As a child “HOME” was not a single, specific place. Growing up with a military father the location and appearance of the place we called “home” varied. Some homes were rural, and some suburban. Some homes had yards while others were apartments with balconies. Some of those homes were rented, while others were owned.
My “HOME” had changed 10+ times by the time I left home, married and established a home of my own. Some might imagine that would be hard on a child, moving so frequently, uprooting, and starting over, but I never found that to be the case. Actually it was quite the opposite. Like a family of nomadic turtles I quickly learned “HOME” was something that moved with you. It was never the house, the neighborhood, or the community that made a place “HOME,” but rather the people.
Home is “Our anchor, our refuge, our port in the storm, our happy place,” and all that stability and security has nothing to do with a place. It has to do with who resides in that place.
Home is about family.
This weekend I went HOME.
The girls and I spent the weekend at the Homestead. This quiet slice of land in Ohio is the place where my parents have grown roots and settled down following my father’s retirement. The Homestead is not a part of my past or my history. I have zero connection to the land, the neighborhood, or the area (although it is a lovely place.) My connection and draw to the Homestead are the homesteaders that call that slice of soil “home.” So although I have no history there, I always feel a sense of returning home when I visit.

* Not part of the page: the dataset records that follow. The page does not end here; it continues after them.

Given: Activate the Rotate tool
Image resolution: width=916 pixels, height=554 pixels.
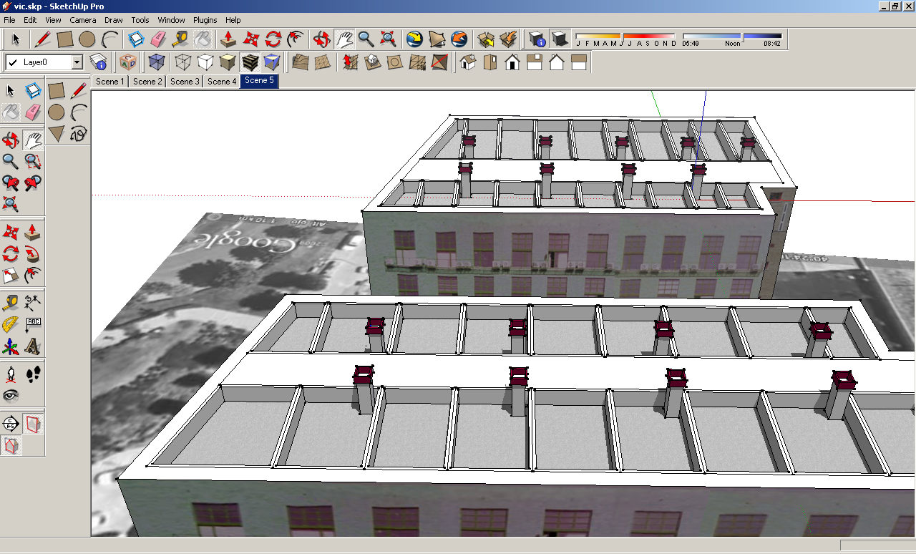Looking at the screenshot, I should tap(272, 39).
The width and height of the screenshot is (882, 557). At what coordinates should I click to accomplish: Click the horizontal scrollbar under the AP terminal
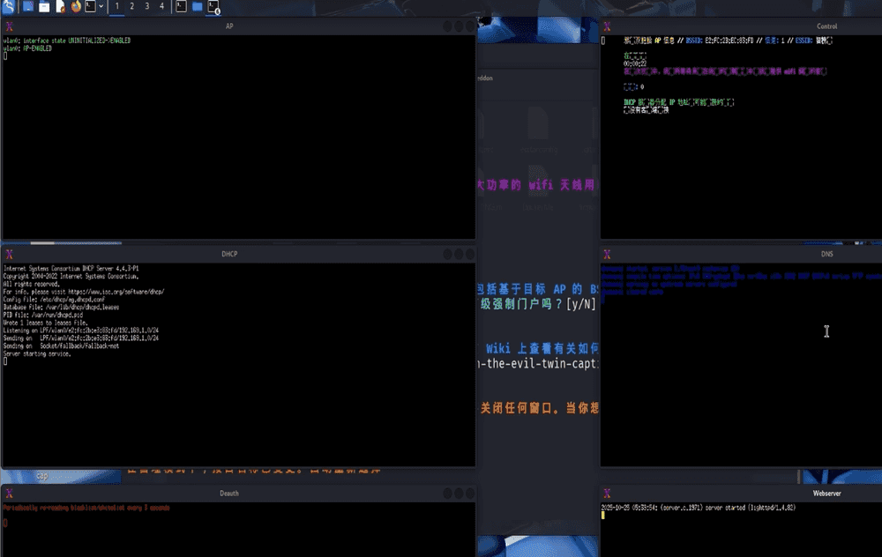[53, 242]
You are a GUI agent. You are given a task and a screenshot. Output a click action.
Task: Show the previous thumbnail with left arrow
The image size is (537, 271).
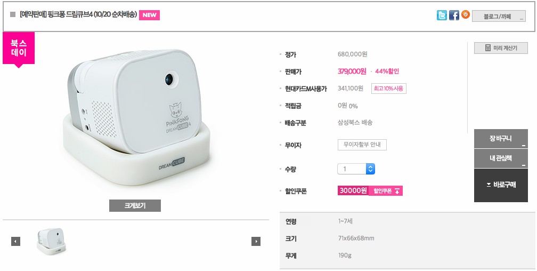coord(15,242)
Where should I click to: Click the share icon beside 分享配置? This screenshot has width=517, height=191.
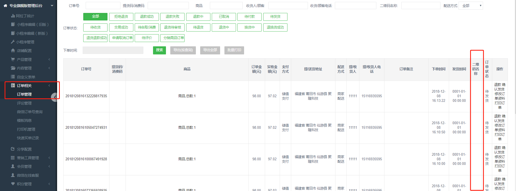[13, 149]
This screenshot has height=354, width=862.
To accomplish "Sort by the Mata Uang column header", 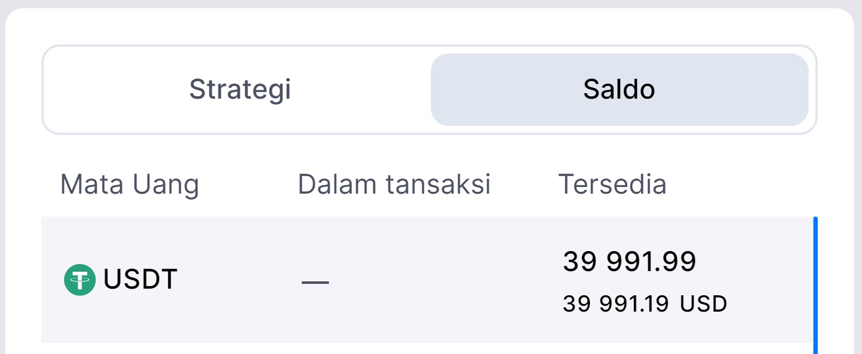I will 129,184.
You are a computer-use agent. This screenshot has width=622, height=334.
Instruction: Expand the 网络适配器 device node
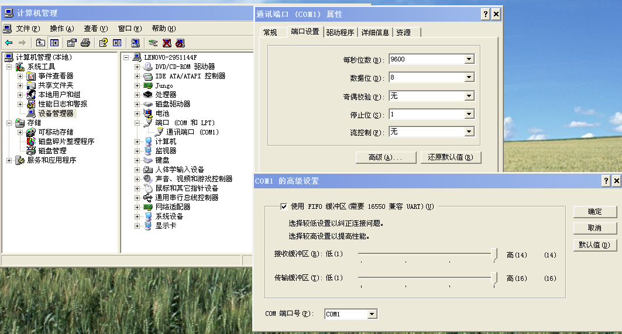pyautogui.click(x=138, y=207)
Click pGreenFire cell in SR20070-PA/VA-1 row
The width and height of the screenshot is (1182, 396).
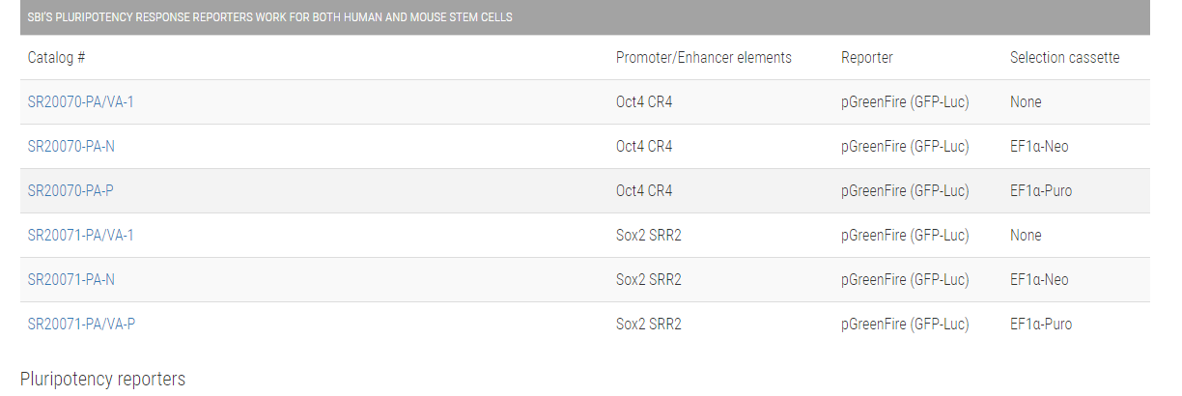pyautogui.click(x=904, y=101)
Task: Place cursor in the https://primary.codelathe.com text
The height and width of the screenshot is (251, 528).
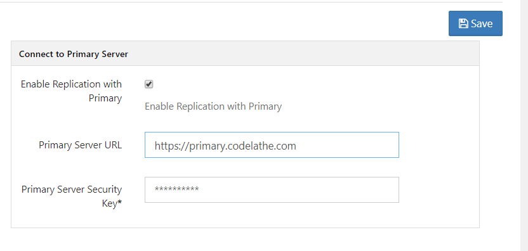Action: pyautogui.click(x=225, y=146)
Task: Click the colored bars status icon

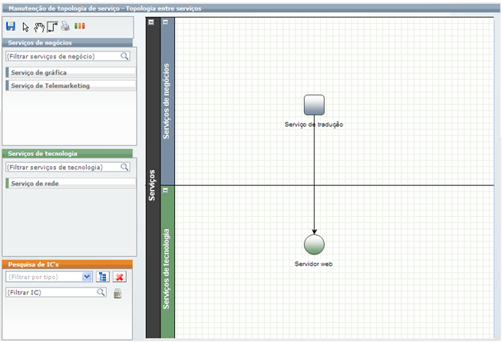Action: coord(80,27)
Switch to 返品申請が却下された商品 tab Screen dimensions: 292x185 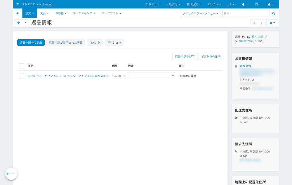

It is a place of refuge and a port in the storm…a place where I can return to a simpler time of life. When I pull down the driveway I find myself reverting back to the easy role of just being a daughter.
Every now and then it is nice to just be a daughter.
This weekend I was blessed with that opportunity, and although I was still a “mom” since the girls were tagging along, I had none of the responsibilities of that role, only the fun and ease that comes with years of parenting work that results in a sweet friendship with our children as they grow into adulthood.
The weekend was a birthday celebration for my mother and I. My birthday falls days after Christmas, and my mom’s birthday falls the beginning of January, so it has become a tradition to have a “Girls Only” weekend of fun and frivolity after the craziness of the holidays settles down. It gives us something fun to look forward to in January.
The girls and I drove out on Friday. Molly did all the driving, thrilled at the 5 hours of round-trip driving practice she could log. Friday night was spent enjoying dinner and catching up. Everyone enjoyed a good night sleep so that we could begin our 24 hour marathon of fun well rested.
We squeezed A LOT of fun into our short weekend visit including…
* A delicious lunch at Broken Rocks Café:
*A trip to the movies to see Hidden Figures…which we gave 2 thumbs up. What a great film!
* Window shopping in charming downtown Wooster:
* A shopping spree at Friendtique, the BEST thrift store in all of Ohio!
My parents gave Grace, Molly and I gift certificates for Christmas which we couldn’t wait to spend. I also received birthday money from my grandmother that I included in my spending spree budget. I was thrilled with all the pretties I found for my home:
The girls used their gift certificates in the clothing section and found all sorts of great finds:
*And Craft time! We had fun making homemade cards and paper crafts (compliments of a Paper Pumpkin subscription I bought my mom for her birthday last year):
The best part of the weekend, however, were the quiet times…the peace and renewal found in the Ohio countryside, away from the trauma and the drama. It was a weekend of returning “HOME” to a simpler place and a slower pace…
I felt myself exhale the tension-filled breath I had been holding for the last few months.
I left feeling strengthened by my time spent there.
It was a weekend of rest, of renewal, of encouragement, and quiet. And it had nothing to do with the places and everything to do with the faces.
There is something to be said for returning HOME.